Guidance: This skill is internally consistent and appears to be a straightforward, local Python CLI tool. Before installing or running it: (1) Inspect the repository and README yourself (you already have the files). (2) Run it in an isolated project directory (not as root) so faq_data.json and backups are written where you expect. (3) Back up any important data and use Git if you want history (the tool stores a single JSON file). (4) Review generated HTML before publishing publicly (the docs mention adding Google Analytics manually; the shipped code does not add telemetry by default). (5) If you want extra assurance, run the included tests (test_demo.py) in a sandbox or review the full source for any network calls (none were evident in the provided files).

Review Dimensions

Purpose & Capability: okThe name/description (build, maintain, publish FAQ docs) matches the shipped scripts (faq_forge.py, faq_import.py, faq_publish.py, faq_templates.py).
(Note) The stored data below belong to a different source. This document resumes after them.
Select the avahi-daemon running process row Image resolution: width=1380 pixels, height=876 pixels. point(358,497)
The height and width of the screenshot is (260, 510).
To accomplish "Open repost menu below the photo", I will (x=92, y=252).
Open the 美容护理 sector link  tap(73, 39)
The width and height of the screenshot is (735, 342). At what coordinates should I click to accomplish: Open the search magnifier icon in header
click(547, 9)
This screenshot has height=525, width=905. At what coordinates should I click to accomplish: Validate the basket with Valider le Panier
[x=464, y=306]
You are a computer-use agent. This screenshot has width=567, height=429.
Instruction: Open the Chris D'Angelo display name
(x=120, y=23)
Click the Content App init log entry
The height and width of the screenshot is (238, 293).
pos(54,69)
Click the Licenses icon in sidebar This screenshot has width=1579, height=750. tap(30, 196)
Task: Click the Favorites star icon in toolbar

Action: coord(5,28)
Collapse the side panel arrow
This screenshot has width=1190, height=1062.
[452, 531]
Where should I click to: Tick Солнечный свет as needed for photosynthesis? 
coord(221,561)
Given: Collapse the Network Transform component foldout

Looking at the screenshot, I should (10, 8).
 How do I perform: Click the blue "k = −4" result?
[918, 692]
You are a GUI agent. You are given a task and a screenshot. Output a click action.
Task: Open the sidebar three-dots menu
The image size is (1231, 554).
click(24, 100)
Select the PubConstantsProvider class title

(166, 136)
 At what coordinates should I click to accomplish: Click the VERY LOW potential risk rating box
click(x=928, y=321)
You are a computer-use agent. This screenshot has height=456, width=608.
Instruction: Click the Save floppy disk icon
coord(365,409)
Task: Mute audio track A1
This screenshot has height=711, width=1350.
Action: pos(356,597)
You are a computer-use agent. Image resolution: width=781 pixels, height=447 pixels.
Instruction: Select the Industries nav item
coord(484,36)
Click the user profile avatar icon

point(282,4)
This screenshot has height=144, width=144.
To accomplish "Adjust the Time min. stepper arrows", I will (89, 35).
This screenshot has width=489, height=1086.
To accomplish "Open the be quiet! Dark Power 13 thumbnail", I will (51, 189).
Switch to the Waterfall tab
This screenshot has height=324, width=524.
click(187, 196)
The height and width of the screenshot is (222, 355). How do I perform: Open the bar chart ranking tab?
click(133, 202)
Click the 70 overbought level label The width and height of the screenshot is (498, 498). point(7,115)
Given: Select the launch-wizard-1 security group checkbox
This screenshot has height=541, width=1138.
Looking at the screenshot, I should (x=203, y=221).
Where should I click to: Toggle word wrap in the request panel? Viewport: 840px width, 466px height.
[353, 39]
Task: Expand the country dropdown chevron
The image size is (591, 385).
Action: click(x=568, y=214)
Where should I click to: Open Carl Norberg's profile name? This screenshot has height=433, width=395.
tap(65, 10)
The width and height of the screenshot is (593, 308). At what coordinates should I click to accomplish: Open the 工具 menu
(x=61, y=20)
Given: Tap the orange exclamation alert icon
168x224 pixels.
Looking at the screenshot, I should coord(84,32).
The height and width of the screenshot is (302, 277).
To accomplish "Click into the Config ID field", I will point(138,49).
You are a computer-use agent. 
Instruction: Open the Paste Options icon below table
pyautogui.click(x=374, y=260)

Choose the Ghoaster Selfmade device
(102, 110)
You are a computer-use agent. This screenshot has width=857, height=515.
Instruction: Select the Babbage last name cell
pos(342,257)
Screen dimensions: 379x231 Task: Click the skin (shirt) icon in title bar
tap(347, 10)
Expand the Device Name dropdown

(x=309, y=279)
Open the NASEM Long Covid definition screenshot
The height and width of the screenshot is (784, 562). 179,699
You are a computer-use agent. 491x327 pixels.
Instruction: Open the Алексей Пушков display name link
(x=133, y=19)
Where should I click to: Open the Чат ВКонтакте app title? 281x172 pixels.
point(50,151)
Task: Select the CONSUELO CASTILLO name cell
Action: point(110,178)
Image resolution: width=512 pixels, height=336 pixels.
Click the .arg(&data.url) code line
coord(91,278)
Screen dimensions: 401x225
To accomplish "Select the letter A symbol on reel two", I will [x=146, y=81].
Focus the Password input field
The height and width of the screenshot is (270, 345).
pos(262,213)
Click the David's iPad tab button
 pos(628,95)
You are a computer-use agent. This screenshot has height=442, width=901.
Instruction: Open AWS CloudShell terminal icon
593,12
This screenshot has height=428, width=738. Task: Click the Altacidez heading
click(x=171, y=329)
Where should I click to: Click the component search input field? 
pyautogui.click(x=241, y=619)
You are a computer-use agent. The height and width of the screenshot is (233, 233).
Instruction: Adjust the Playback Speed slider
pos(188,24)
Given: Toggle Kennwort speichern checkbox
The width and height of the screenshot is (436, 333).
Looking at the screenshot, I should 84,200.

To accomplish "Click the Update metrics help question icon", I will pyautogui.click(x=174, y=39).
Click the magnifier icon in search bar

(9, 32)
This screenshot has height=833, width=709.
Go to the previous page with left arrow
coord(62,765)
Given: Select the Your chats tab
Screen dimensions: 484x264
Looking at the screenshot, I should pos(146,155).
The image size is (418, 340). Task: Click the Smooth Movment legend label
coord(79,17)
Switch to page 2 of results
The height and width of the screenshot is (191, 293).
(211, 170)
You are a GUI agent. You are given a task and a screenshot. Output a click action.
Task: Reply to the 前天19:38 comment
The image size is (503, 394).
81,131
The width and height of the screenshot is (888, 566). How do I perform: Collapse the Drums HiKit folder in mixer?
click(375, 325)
Required capabilities are local file I/O and HTML/Markdown generation — which are exactly what the code implements. Nothing in the manifest asks for unrelated cloud credentials or binaries.
Instruction Scope: okSKILL.md gives concrete CLI commands that operate on local files (adding entries, importing markdown, publishing static HTML/MD/TXT). The runtime instructions and included code reference only local files (faq_data.json, backups, input markdown) and local publishing. There are no instructions to read unrelated system state, call external endpoints, or exfiltrate data. The docs mention optional analytics (Google Analytics) as a manual enhancement, but the included code does not add network telemetry by default.
Install Mechanism: okNo install spec or external downloads; code is pure Python using the standard library per the README. This is low-risk — nothing is fetched from arbitrary URLs or written to nonstandard system locations by an installer. The SKILL.md suggests making scripts executable and running them directly.
Credentials: okThe skill declares no required environment variables, no primary credential, and no config paths. The code operates on local JSON files and optional backup directories described in config_example.json. There are no requests for unrelated secrets or credentials. Note: the tool will store FAQ content and backups on disk (faq_data.json and backup files); consider whether that local storage is acceptable for your data.
Persistence & Privilege: okalways:false and no special privileges are requested. The scripts write and back up a local JSON database and may create a backup directory; they do not modify other skills or global agent configuration. There is no daemon/service requested or requirement for permanent system-wide presence.